Mistrust on EVM-Ballot
Political parties in India are putting allegations on the Election Commission of India (ECI) for EVM (Electronic Voting Machine) tampering for quite a while now; however ECI has denied reports every time that EVMs have equipment or programming vulnerabilities that can be abused to confer election malpractices, but these charges have unquestionably planted seeds of doubt among the mass. Even VVPAT is brought to use by ECI for providing an audit trail to voters but the mistrust is overpowering such machinery modifications. Parties have started to go back towards time taking, costly and ineffective ballot paper. Perhaps, Blockchain can resolve these issues.
What is blockchain?
Before we dive into how blockchain can be applied into voting, let’s first understand what blockchain is. The blockchain is a decentralized design of a ledger. Information is stored on the user’s system; where there is no centralized database because when the authority is centralized, the security risk is also high. A similar database is repeated in each system in the chain. Each database has blocks of data which are similar to each other.
In blockchain, when a transaction is posted in the chain, it is added as a block in a row identical to the previous one, and a hacker cannot attempt to alter the database. Another critical component is immutability. Each change is performed as an addition to the new block. No alteration/modification can occur.
Voting using Blockchain
In blockchain voting, a vote would be taken into account via blockchain, online ledger where every vote will be registered. Every vote will be added as a block where each one is verified by every stakeholder based on agreed algorithms. Vote, rather being kept at a single location, an identical copy of the blockchain is stored on every user’s server. The anonymity of voters, Public key encryption and Audit trail are notable features of Blockchain based voting.
But the question lies, is our nation prepared to embrace blockchain innovation for elections? Without a doubt, there are a few framework challenges. In any case, the projects, for example, Aadhar, e-KYC frameworks which have reached mass on a vast scale, gives an optimistic outlook that there are positive conditions for the implementation of Blockchain. As a first step, it can be practiced for small-scale voting in universities, and in council elections on trial.
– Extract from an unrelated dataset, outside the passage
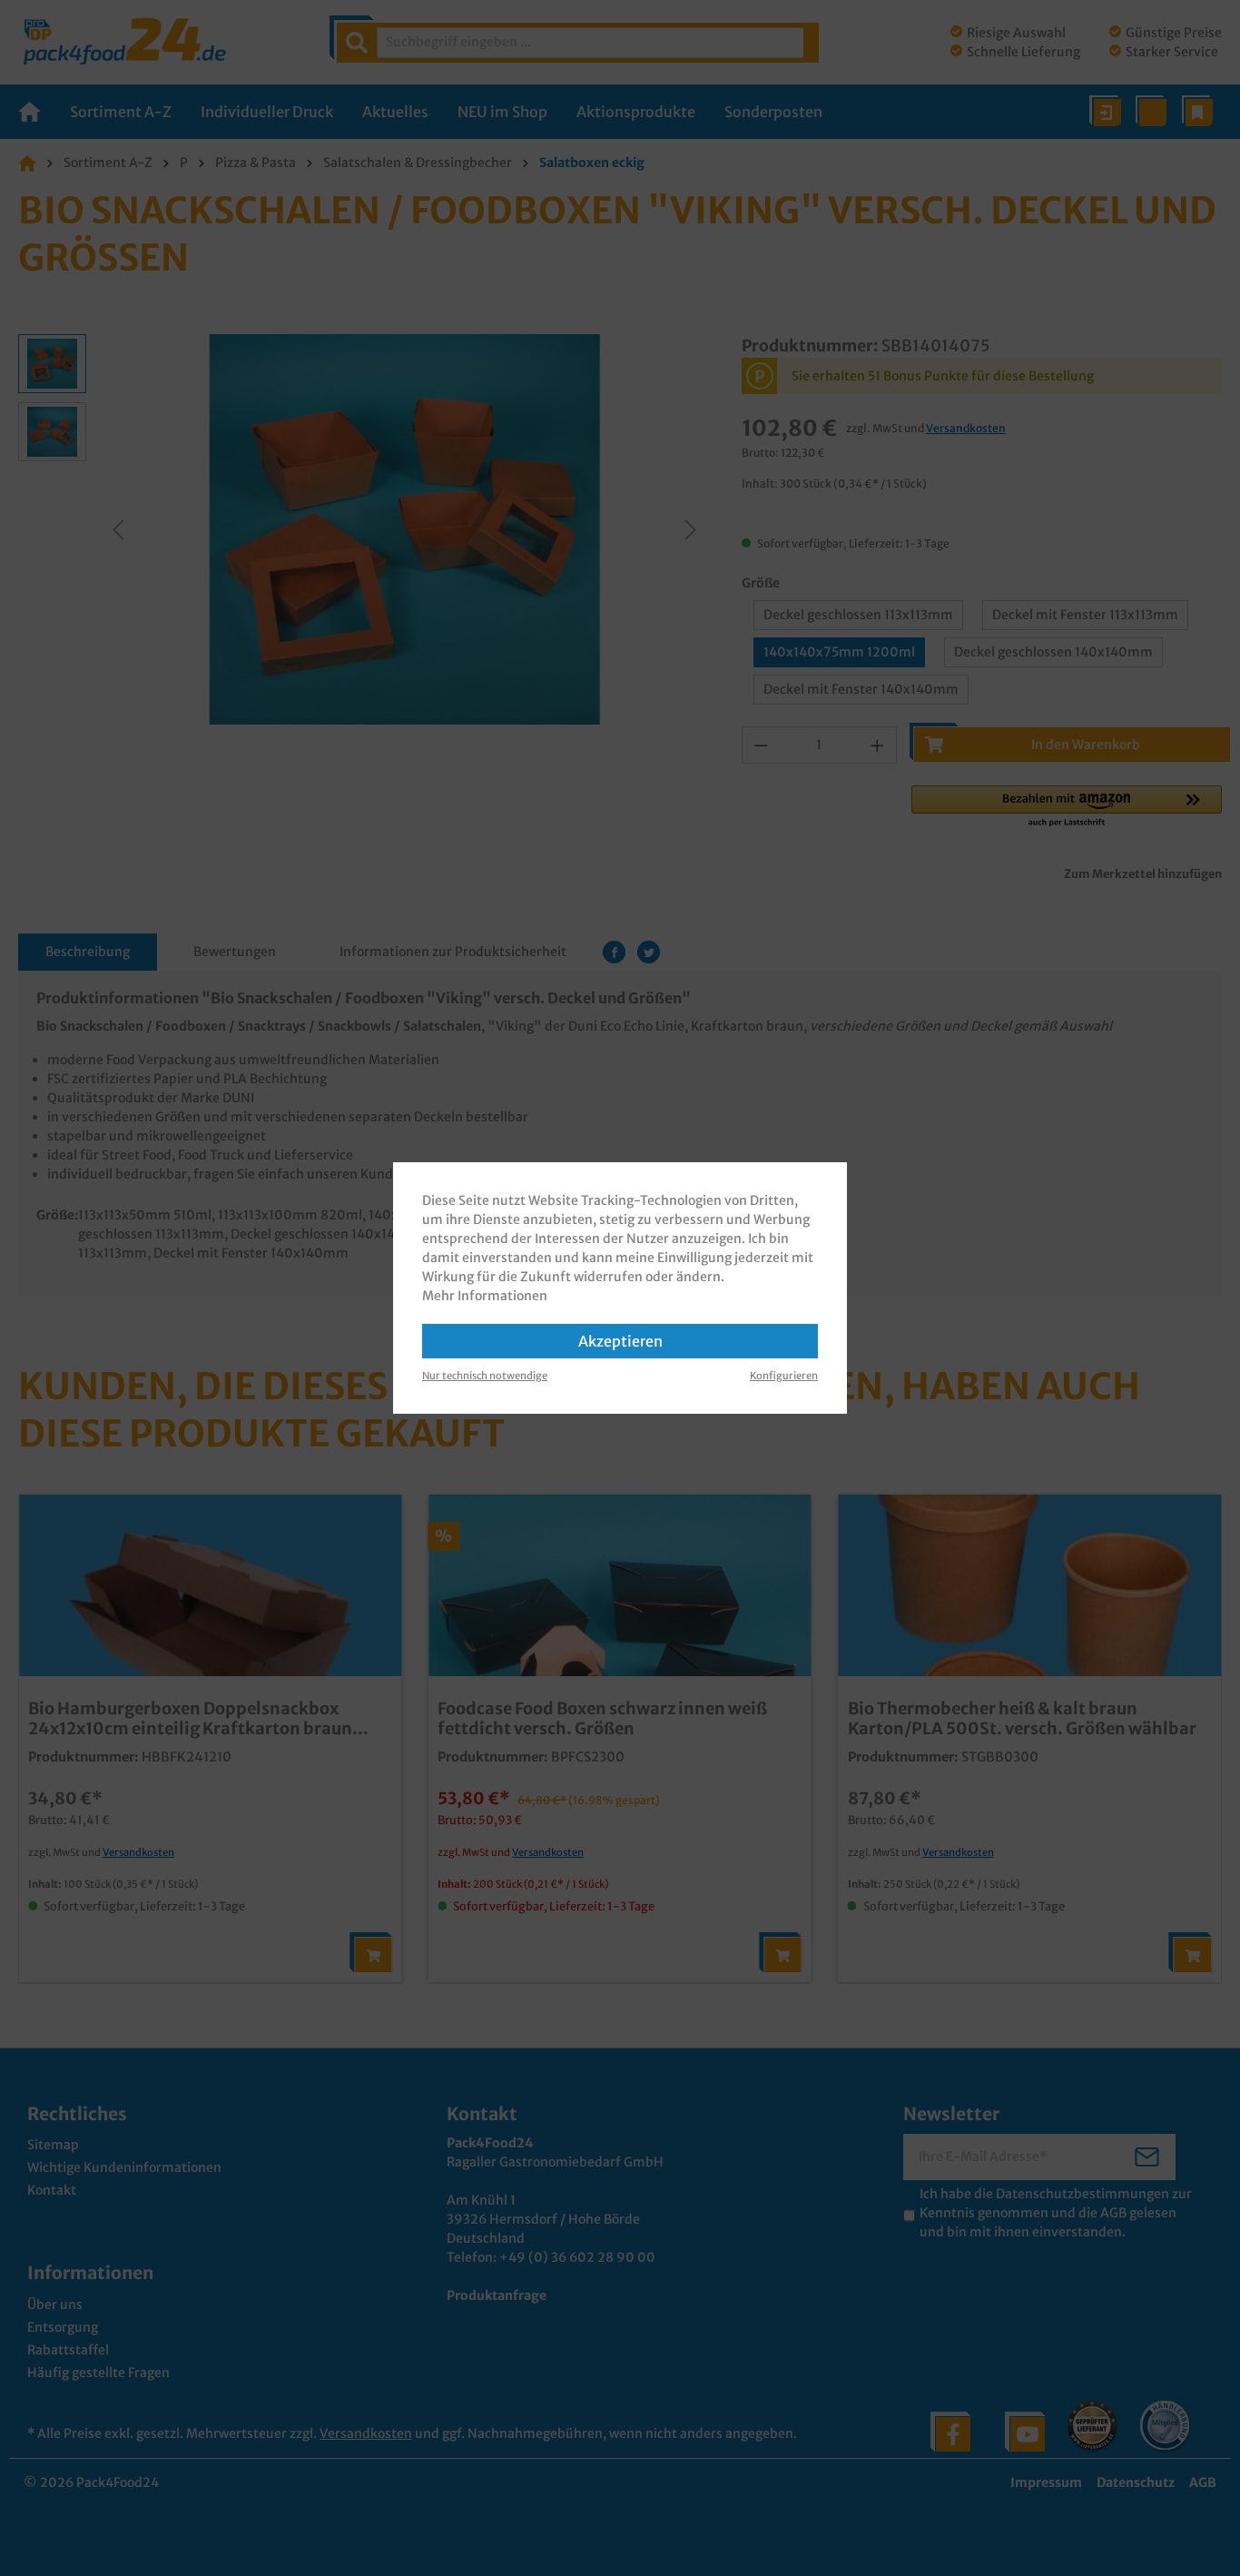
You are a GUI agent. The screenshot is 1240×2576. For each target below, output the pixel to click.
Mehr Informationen (484, 1296)
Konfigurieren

There are several platforms and applications that are testing and allowing their product to use for blockchain voting.
Movement has begun: Elections on Blockchain
Few nations like the US, Australia, Denmark, and Estonia have begun trials with Block-chain based voting. A few years ago, Colombia allowed Blockchain based referendum for the peace treaty to allow expatriates a voice in the country. In March 2018, Sierra Leone got a lot of attention about voting that had been “blockchain-powered”. Sadly, this was inaccurate. Agora, a Swiss organization with a blockchain-based voting framework provider, was one of the “authorised observer” who independently counted votes and compared it to the main tally in few districts of the nation. It generated a huge hullabaloo for the organization; however, it wasn’t a blockchain voting example. On July 2, 2018, The Municipality Zug, the Swiss city reported that their first localized Blockchain based voting was fruitful.
Agora and different organisations like Horizon State, Votem, and Voatz are building the blockchain innovation arrangements that will enable people to vote in a protected environment, terror-free, with their identity secured and a guarantee that their vote won’t be manipulated. The core of the blockchain in voting is: verifiability, security, and immutability of votes.
Challenges & road ahead
There are a few practical challenges as well. There should be identity confirmation before an individual can cast vote like retina-thumbprint verification, also if votes are being cast from an electronic gadget there should be an alternative for people who requires an option. Also, getting the people to trust and use the new system in our country is going to be the biggest challenge.
Practicalities of voting through blockchain are interesting. It offers the capacity to run elections on low cost, save money on paper ballot, resources, more security, and so forth with enhanced real time results. Russia, Sweden and Switzerland have all been researching on the possibilities to conduct elections on blockchain for better decision making.
Practically, it might be utilized as a mix with traditional voting methods (as people in the UK can vote by post or in person) however, where the majority of voting mass has accessibility to internet, it is a sensible step forward. Time is not far when we would become the last generation to use the EVMs, VVPAT and indelible ink.